4.1 One-Sample Mean z Test
The z test is also called the normal approximation z test. It only applies when the sampling distribution of the population mean is normally distributed with known variance, and there are no significant outliers. The sampling distribution is normally distributed when the underlying population is normally distributed, or when the sample size is large \((n >= 30)\), as follows from the central limit theorem. The t test returns similar results, plus it is valid when the variance is unknown, and that is pretty much always. For that reason, you probably will never use this test.
Under the normal approximation method, the measured mean \(\bar{x}\) approximates the population mean \(\mu\), and the sampling distribution has a normal distribution centered at \(\mu\) with standard error \(se_\mu = \frac{\sigma}{\sqrt{n}}\) where \(\sigma\) is the standard deviation of the underlying population. Define a \((1 - \alpha)\%\) confidence interval as \(\bar{x} \pm z_{(1 - \alpha) {/} 2} se_\mu\), or test \(H_0: \mu = \mu_0\) with test statistic \(Z = \frac{\bar{x} - \mu_0}{se_\mu}\).
Example
The mtcars
data set is a sample of n = 32 cars. The mean fuel economy is \(\bar{x} \pm s\) = 20.1 \(\pm\) 6.0 mpg. The prior measured overall fuel economy for vehicles was \(\mu_0 \pm \sigma\) = 18.0 \(\pm\) 6.0 mpg. Has fuel economy improved?
The sample size is \(\ge\) 30, so the sampling distribution of the population mean is normally distributed. The population variance is known, so use the z test.
\(H_0: \mu = 16.0\), and \(H_a: \mu > 16.0\) - a right-tail test.
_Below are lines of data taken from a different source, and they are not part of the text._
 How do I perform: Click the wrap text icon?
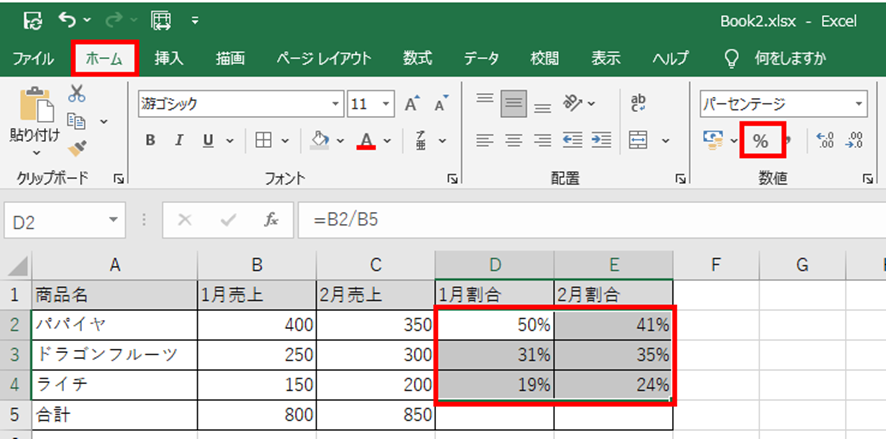[638, 103]
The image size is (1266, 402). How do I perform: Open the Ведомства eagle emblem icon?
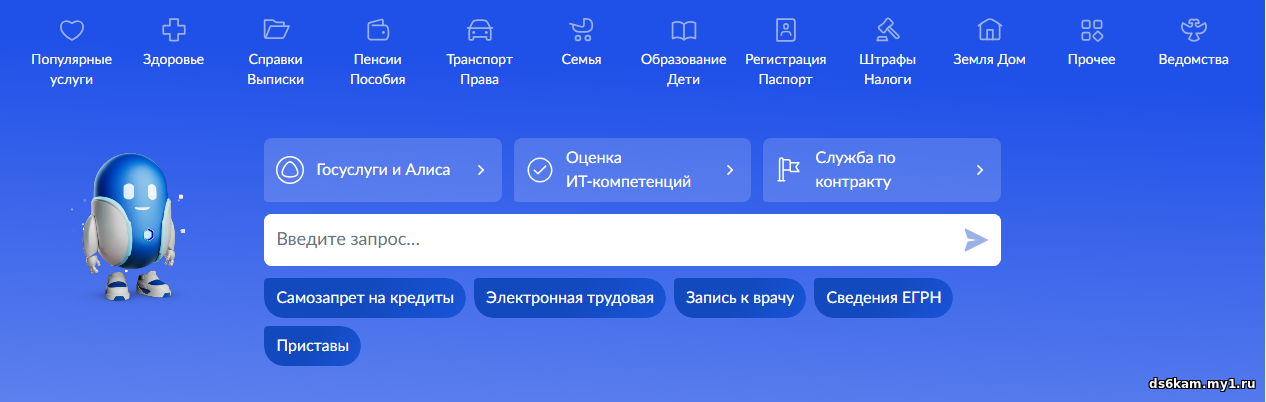click(1193, 29)
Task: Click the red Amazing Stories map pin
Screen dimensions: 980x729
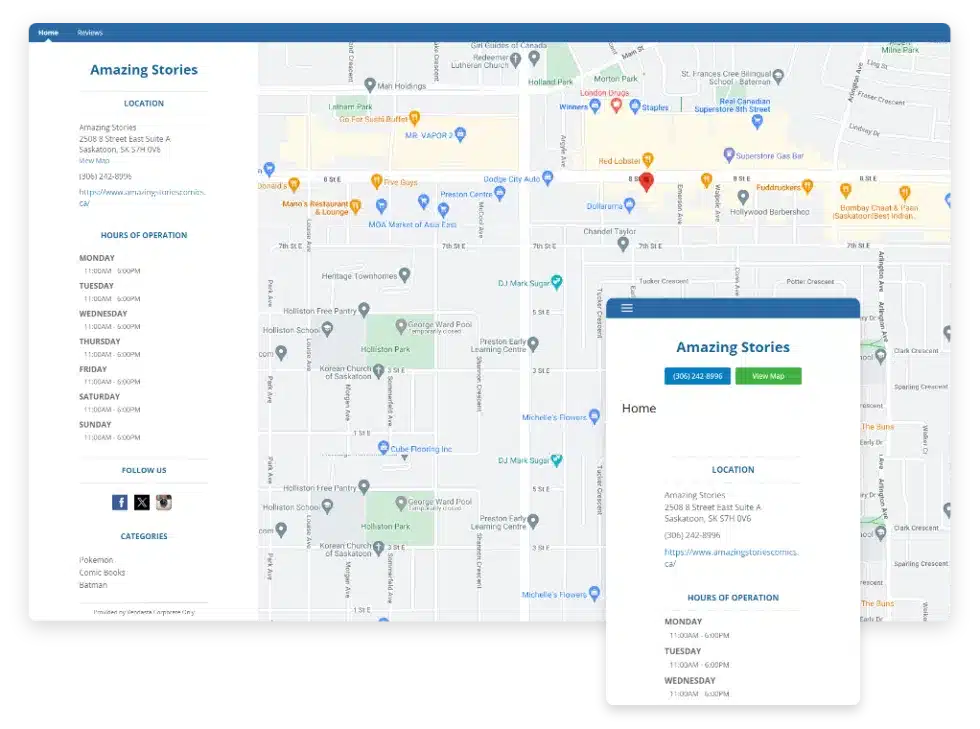Action: pyautogui.click(x=646, y=182)
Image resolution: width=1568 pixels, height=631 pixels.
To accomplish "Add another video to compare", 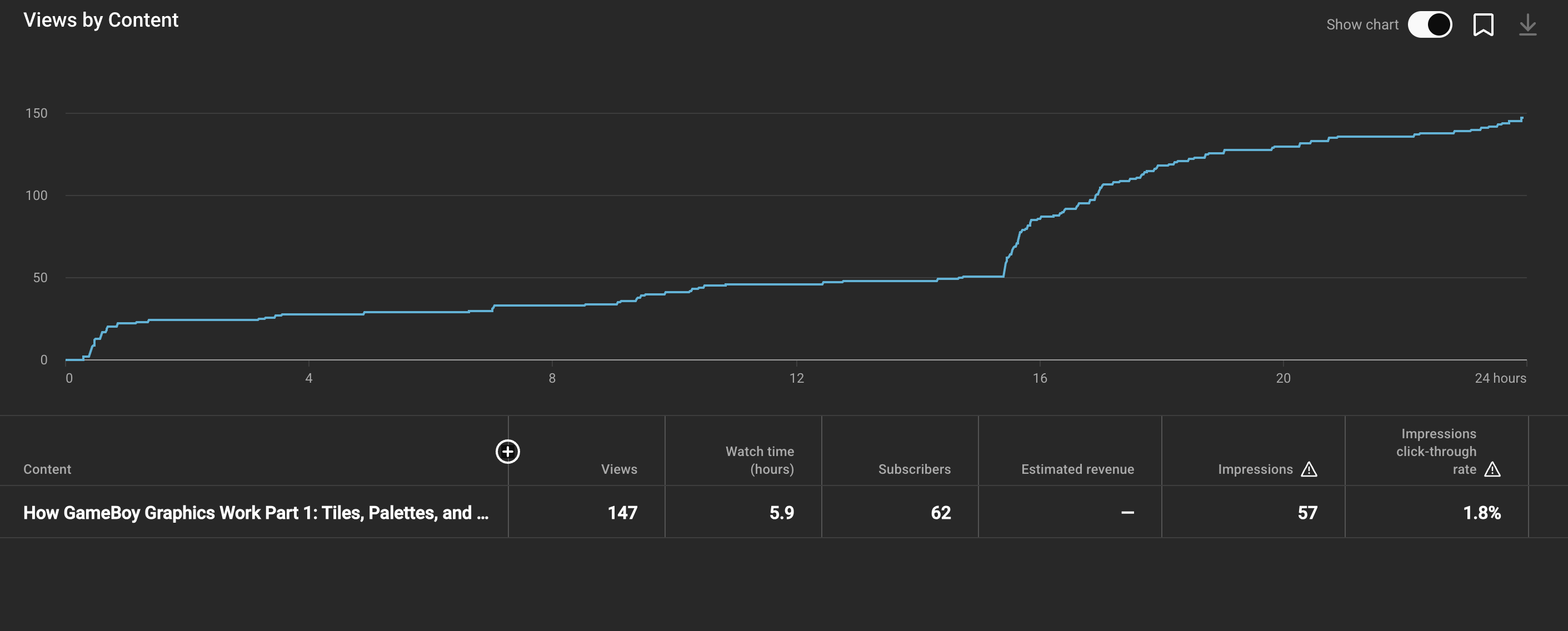I will (507, 452).
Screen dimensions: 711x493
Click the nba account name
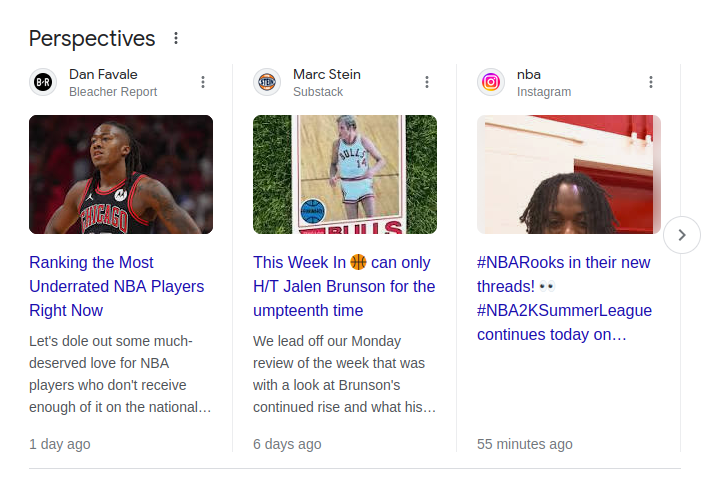point(529,74)

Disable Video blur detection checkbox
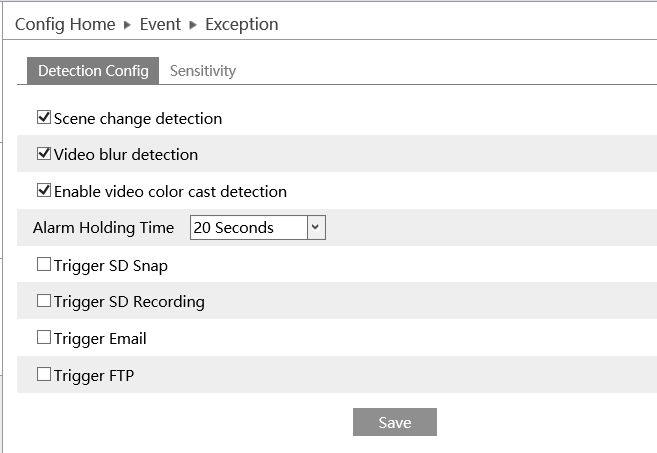point(44,155)
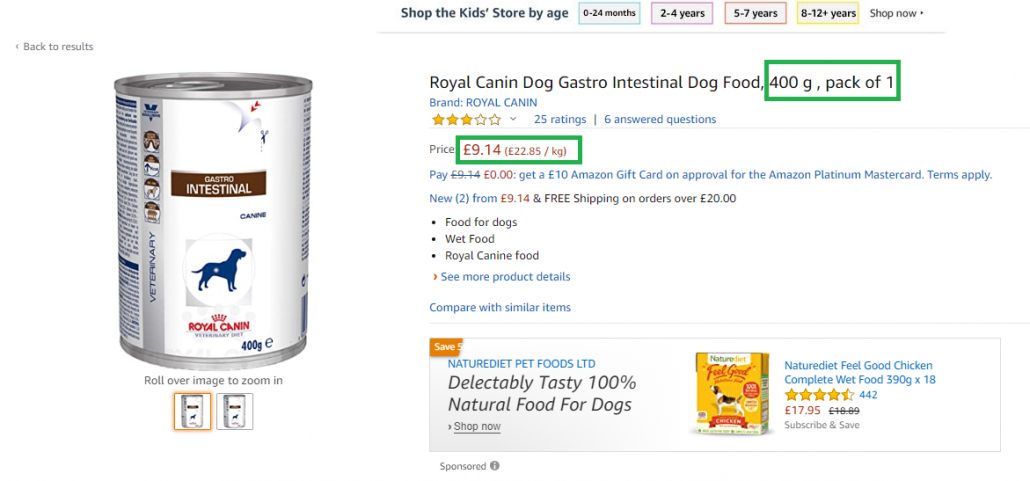Image resolution: width=1030 pixels, height=481 pixels.
Task: Open the star rating breakdown chevron
Action: [513, 119]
The test statistic is \(Z = \frac{\bar{x} - \mu_0}{se_\mu}=\) 1.97 where \(se_{\mu_0} = \frac{\mu_0}{\sqrt{n}} =\) 1.06. \(P(z > Z) =\) 0.0244, so reject \(H_0\) at the \(\alpha =\) 0.05 level of significance.
The 95% confidence interval for \(\mu\) is \(\bar{x} \pm z_{(1 - \alpha){/}2} se_\mu\) where \(z_{(1 - \alpha){/}2} =\) 1.96. \(\mu =\) 20.09 \(\pm\) 2.08 (95% CI 18.01 to 22.17).